Fscanf terribly slow compared with Matlab

I’m using fscanf in order to read big ASCII files containing a matrix (for me “big” is a matrix of 5000x5000 for example). Here is an example:

matrix = rand(5000);
save -ascii -double test_file.txt matrix
fid = fopen('test_file.txt','rb');
tic;
[data,count] = fscanf(fid,'%f');
toc
count
fclose(fid);

In Octave 7.3 (compiled by myself in Debian with common options plus -O3) the execution of fscanf takes about 73 seconds while in Matlab (9.2.0.538062 (R2017a), in the same computer) takes only 9 seconds, i.e., octave is in this case 8 times slower.

But if I call help fscanf I read that it is a built-in function from the file libinterp/corefcn/file-io.cc, i.e., it is written in C++. So I can’t understand why fscanf is slower than the Matlab’s counterpart

fprintf is also slower in Octave, but the difference is small. For example, using the code

a = randn(5000);
fid = fopen('test_fprintf.txt','wb');
tic;
fprintf(fid,[repmat(' %20.12E',1,size(a,2)),'\n'],a');
toc
fclose(fid);

the execution of fprintf takes 19 seconds in Octave and 15 seconds in Matlab

Yes, text mode file I/O is slow in Octave. But binary mode is very fast. If you can save -binary instead of -ascii it will speed up both saving and loading. You can also load a file with load and it’ll usually be faster than fscanf. Could you test that and post your results?
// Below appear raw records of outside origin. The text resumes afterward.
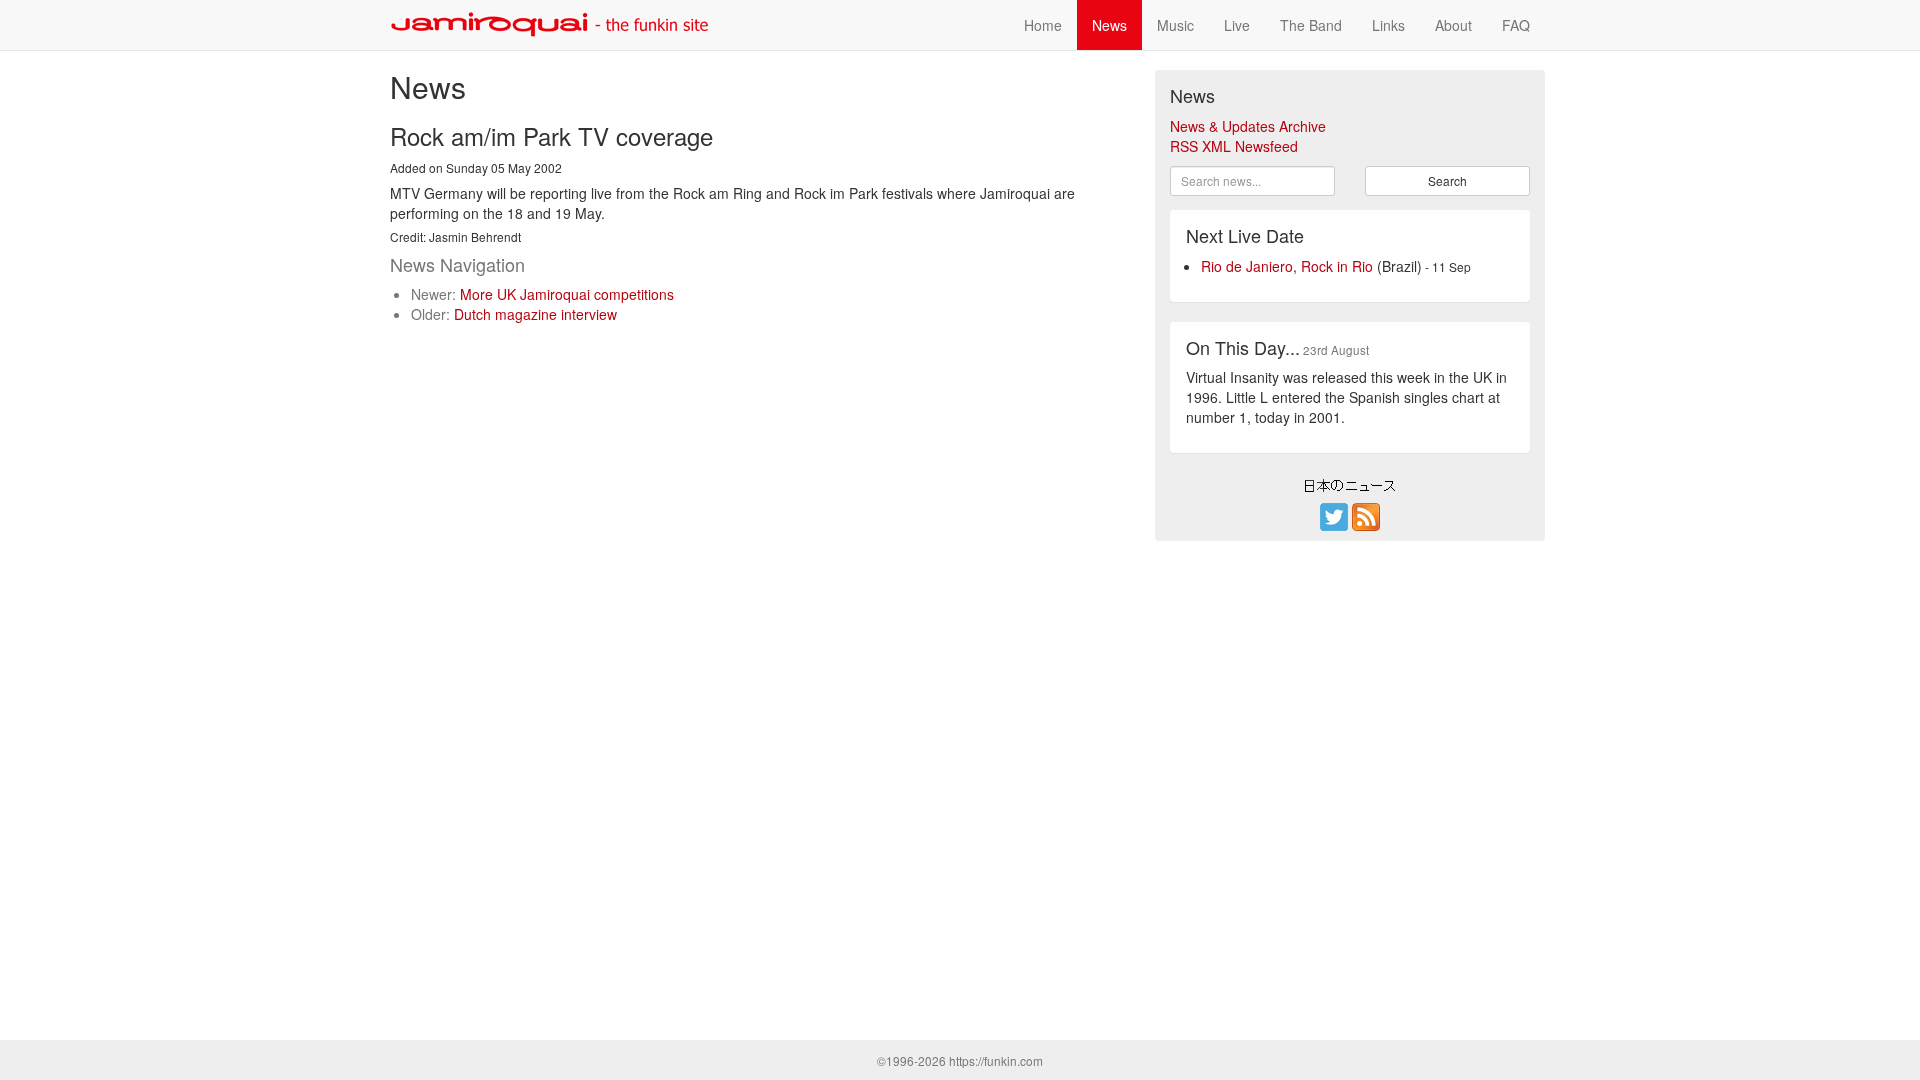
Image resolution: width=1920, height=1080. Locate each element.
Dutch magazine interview (535, 314)
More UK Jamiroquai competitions (567, 294)
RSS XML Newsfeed (1234, 146)
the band (1311, 25)
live (1237, 25)
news (1109, 25)
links (1388, 25)
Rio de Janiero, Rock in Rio (1287, 266)
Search (1447, 180)
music (1175, 25)
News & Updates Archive (1248, 126)
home (1043, 25)
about (1453, 25)
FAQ (1516, 25)
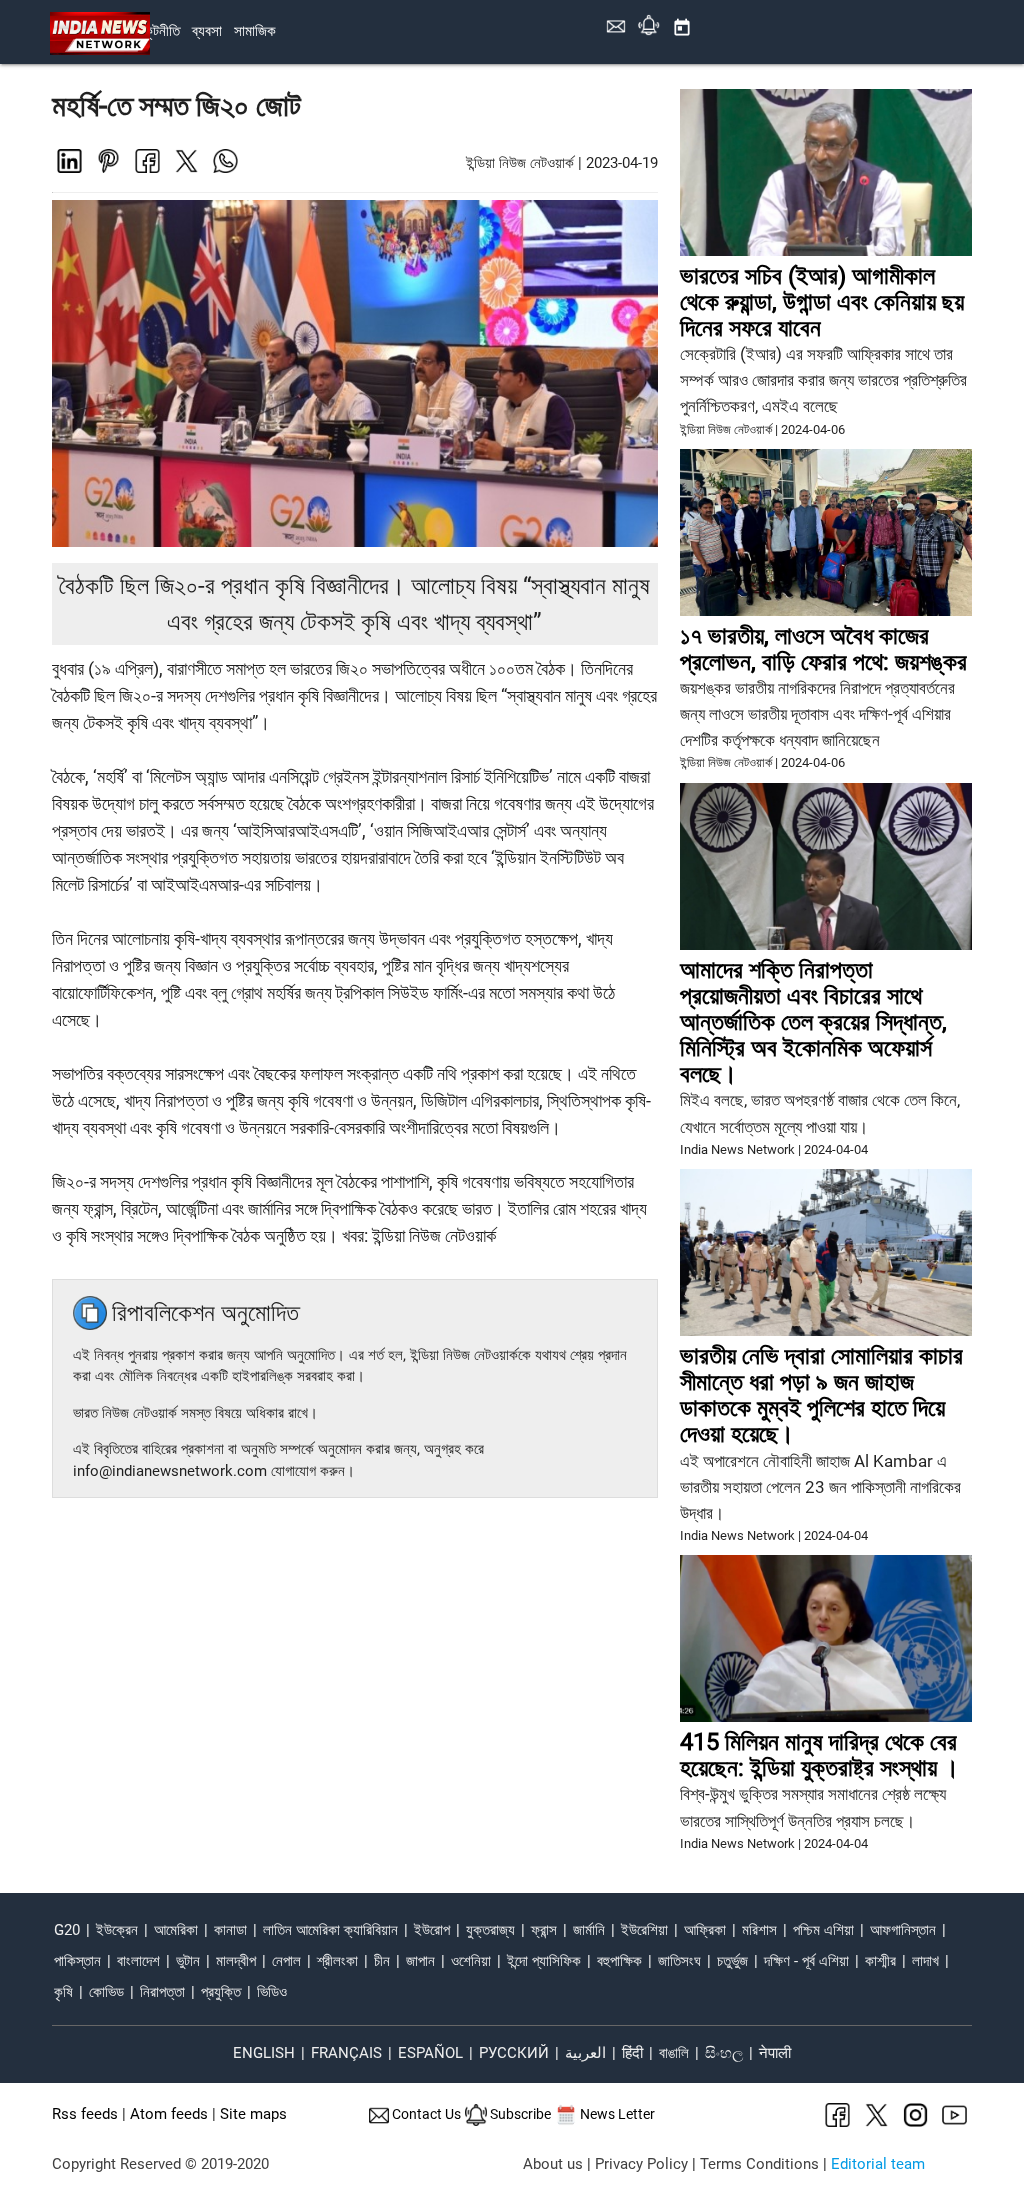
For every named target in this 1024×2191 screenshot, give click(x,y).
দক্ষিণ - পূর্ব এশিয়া (806, 1961)
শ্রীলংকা (337, 1961)
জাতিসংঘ (679, 1961)
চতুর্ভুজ (732, 1961)
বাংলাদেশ (138, 1961)
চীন (382, 1961)
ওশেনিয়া (471, 1961)
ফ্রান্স (544, 1930)
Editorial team (878, 2164)
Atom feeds (169, 2114)
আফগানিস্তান (903, 1930)
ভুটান (188, 1961)
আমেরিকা (176, 1930)
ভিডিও (272, 1992)
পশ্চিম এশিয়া (823, 1930)
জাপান (420, 1961)
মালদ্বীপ (236, 1961)
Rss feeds (85, 2114)
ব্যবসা (207, 31)
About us (553, 2164)
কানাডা (230, 1930)
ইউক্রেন (117, 1930)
As for why it is slower, I’m going to guess that the person who implemented it was more concerned with trying to get it to do approximately the right thing in a reasonable amount of development time thank making it fast. Can you help with improving the performance? Have you looked at the code? Maybe there is something obviously stupid about the implementation.

The code I posted were only examples. Actually I’m reading Esri ASCII raster format files (Esri ASCII raster format—ArcMap | Documentation), so I can’t use load nor binary format.
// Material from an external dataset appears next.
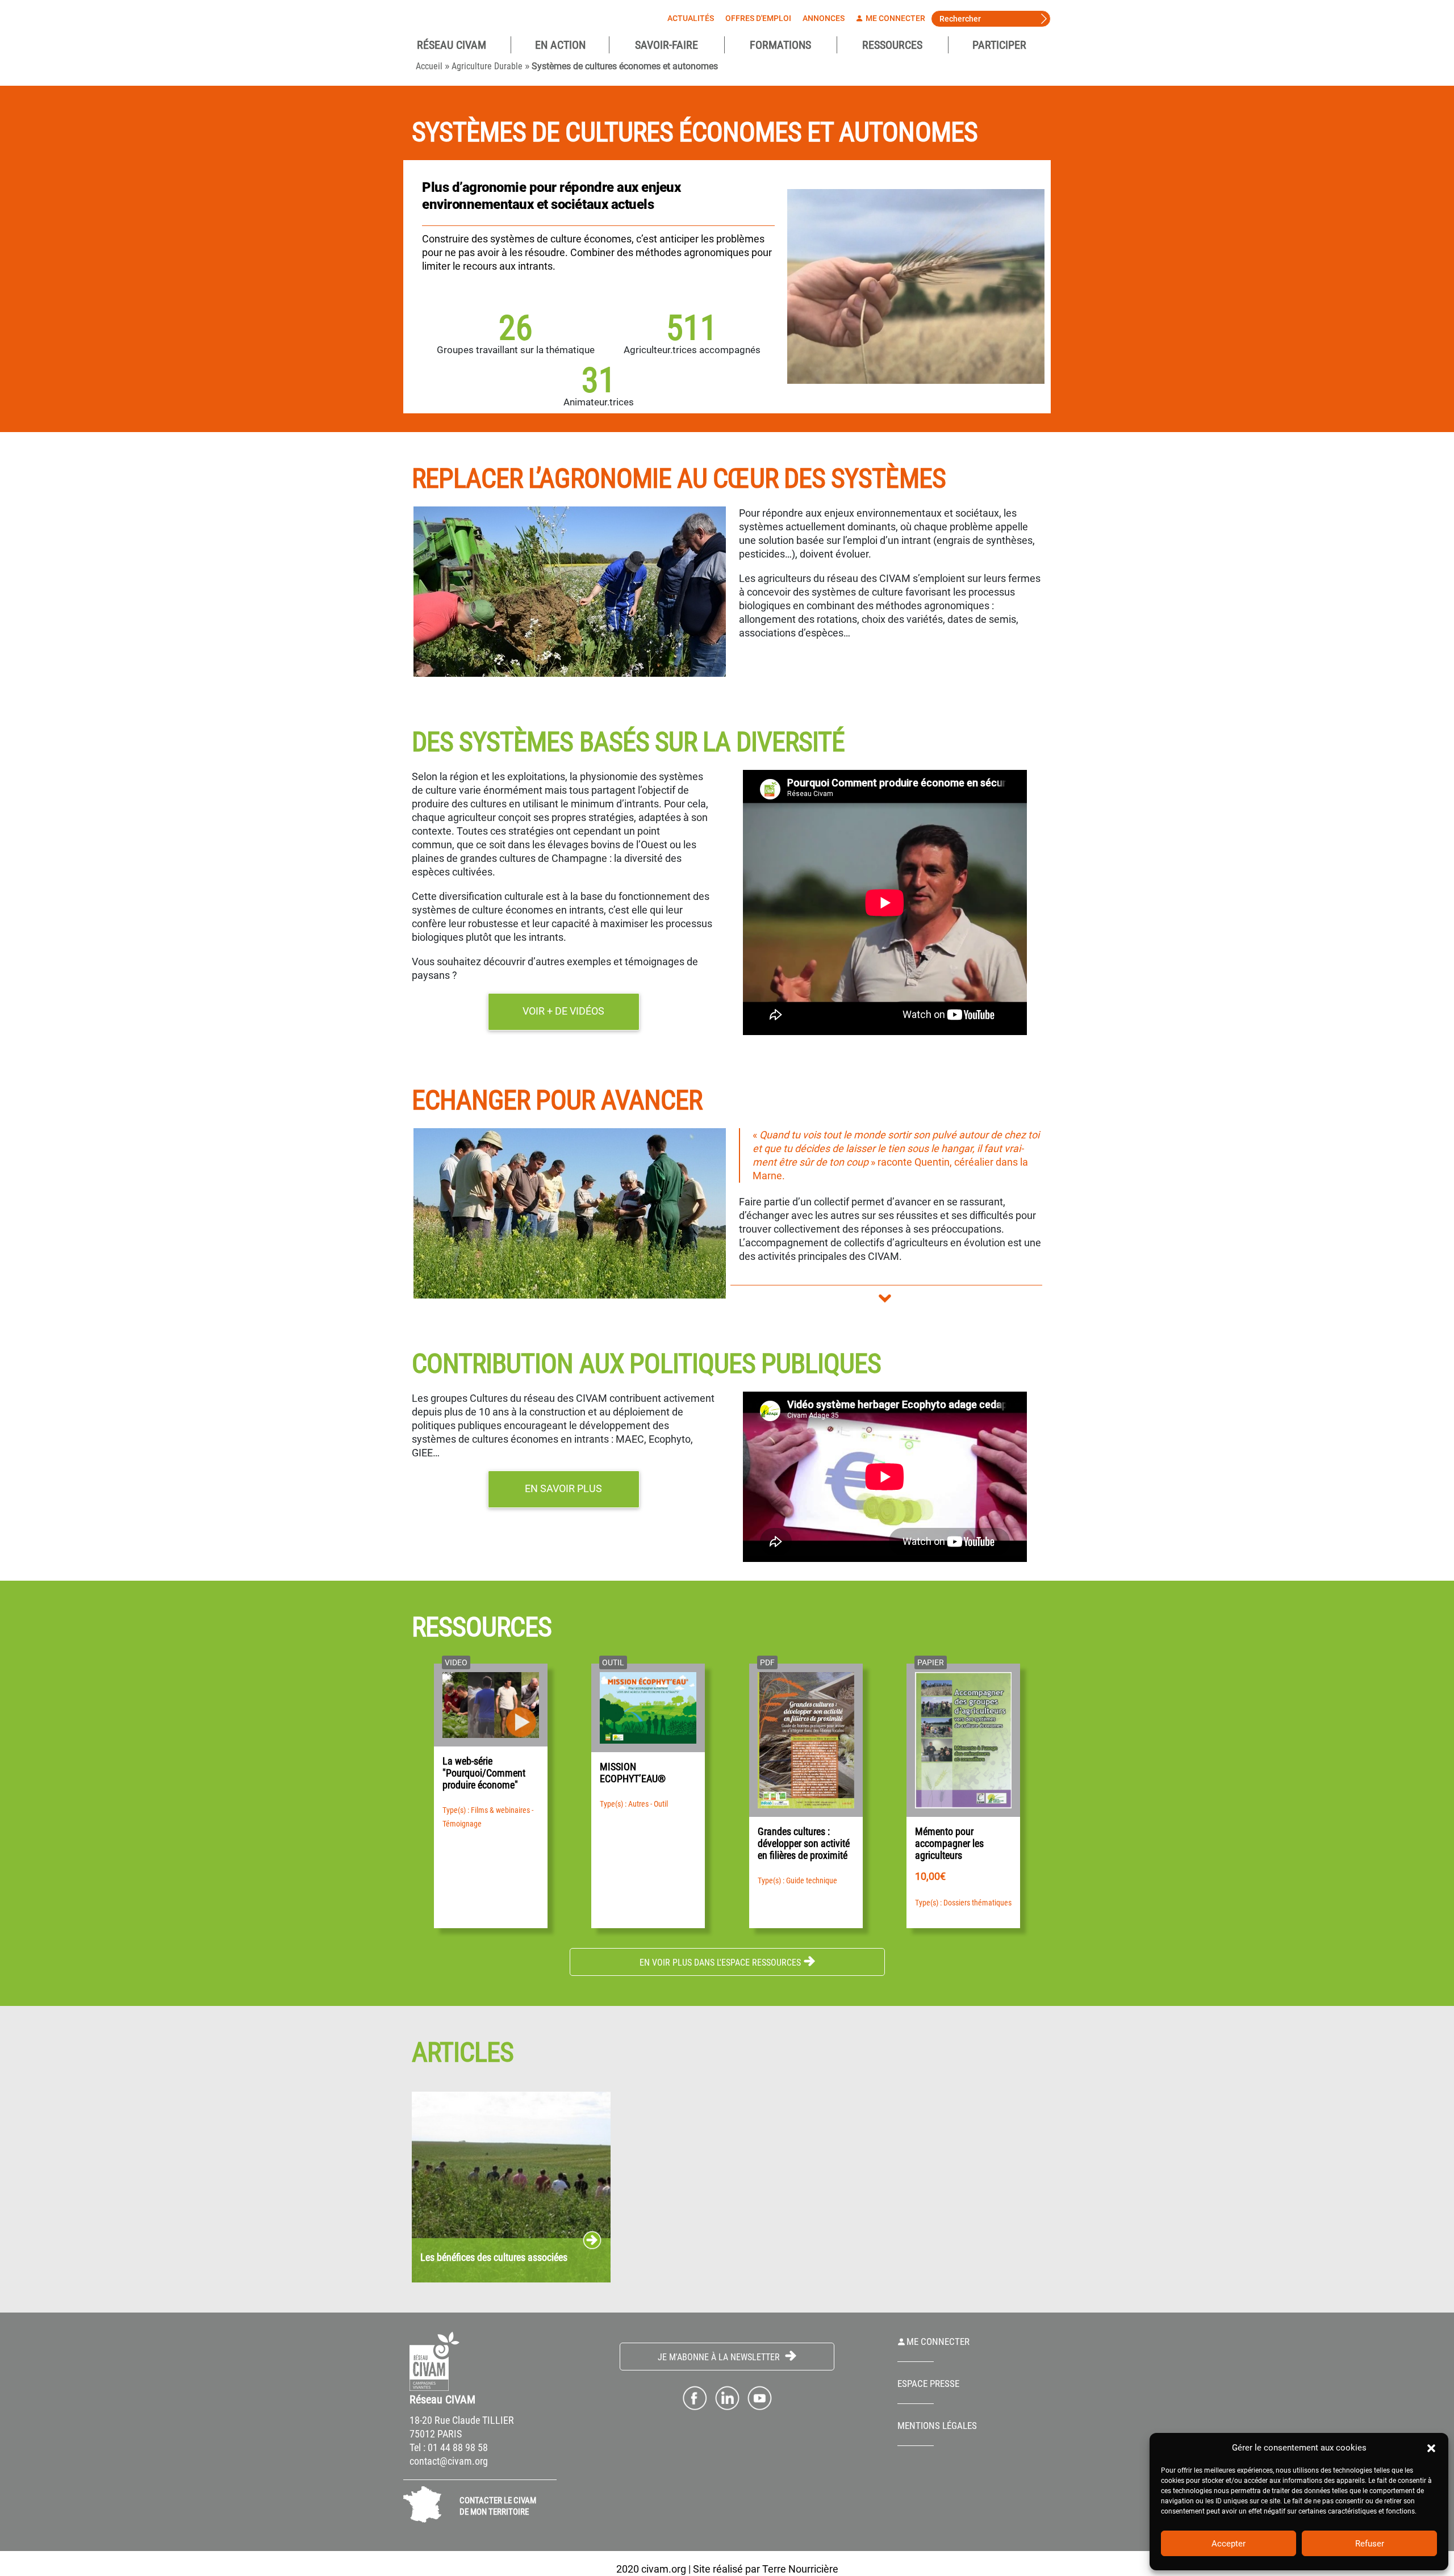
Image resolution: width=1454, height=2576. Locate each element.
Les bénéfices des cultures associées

Replacing fscanf(fid,'%f'); with sscanf(char(fread(fid)), '%f'); speeds it up for me 3.5 times.

p.s.: [data,count] = sscanf(fread(fid, [1,inf], '*char'), '%f');
Even faster

3 Likes

Are they related to mapping and GIS? There may be better functions to read that sort of data in the mapping package and the geographiclib package. It’s not my domain so I’ll copy @cffk and @PhilipN the maintainers of those packages. You can look through https://packages.octave.org for more packages that can read your data faster.
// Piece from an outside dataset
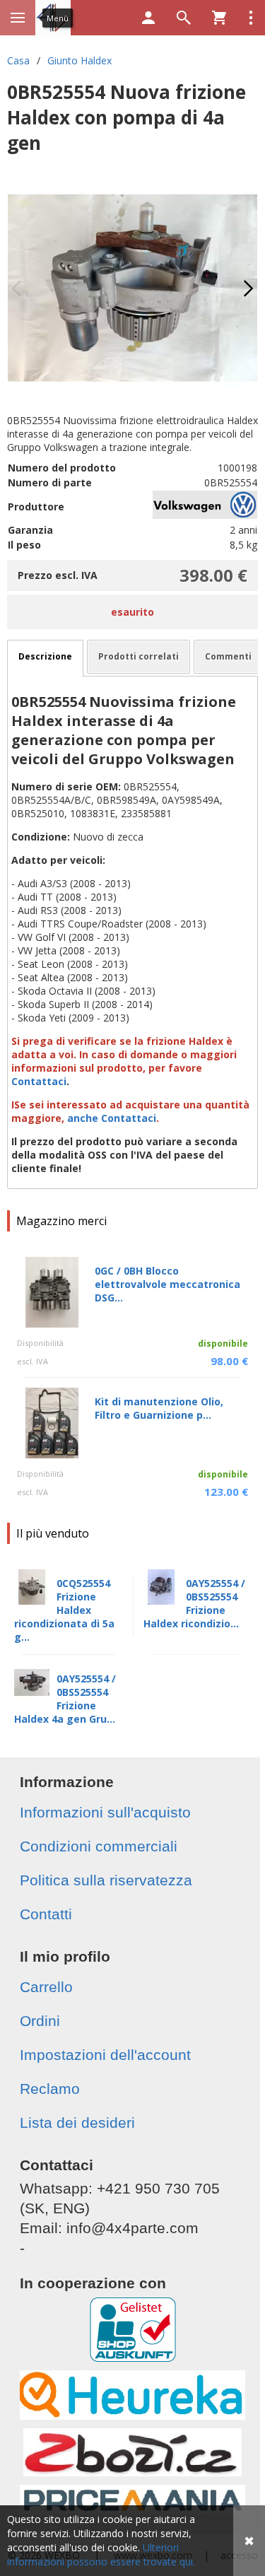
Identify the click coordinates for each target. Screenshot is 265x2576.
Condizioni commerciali (98, 1846)
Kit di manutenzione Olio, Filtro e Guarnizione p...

That suggests that we could possibly speed things up with some kind of input buffering but I think we have to be careful to preserve correct behavior when the format fails to match or there is some other error on the input stream. Buffering may also only work when it is possible to seek on the input stream.

Thank you very much for the suggestions, that works very fast and have reduced the differences Octave/Matlab to about 2.5x/3x

1 Like

I would like to ask also about the memory consumption of both alternatives. Using the code

sscanf(fread(fid, [1,inf], '*char'), '%f');

we can read the whole file. The fread() function returns a string containing the whole, file, i.e., if the text file has a size of 250 MB, the string returned by fread() in this case has also a size of 250 MB.

But what about the code

fscanf(fid,'%f');

In this case the whole file is also read. But how it works internally about the memory consumption?

Octave’s fscanf function doesn’t read the entire file into a buffer before performing conversions. The details of that are probably part of why it is slow. Another part of the performance issue could be that the array for the output values may need to be resized as the file is read.

You can examine how it is done internally in Octave by looking at the base_stream::do_scanf function in the libinterp/corefcn/oct-stream.cc source file. Ultimately, the %f conversion is handled by the do_scanf_conv template function.

http://hg.savannah.gnu.org/hgweb/octave/file/870036573716/libinterp/corefcn/oct-stream.cc#l4712

2 Likes

This is a classic time/space tradeoff. Generally, languages like Perl which are designed to work on arbitrarily large inputs do not load everything into memory at once precisely because it is easy to run into artificial limits. Imagine that you want to read in a matrix X that is roughly the size of your computer’s free memory and then increment it by one. The naive approach is to read the matrix into memory and form the result X+1 in a second matrix Y. However, this approach will use twice your available free memory which will cause swapping and will be very slow. Instead, it is better to read in one number from the matrix file at a time, increment it, and put the result in the destination Y.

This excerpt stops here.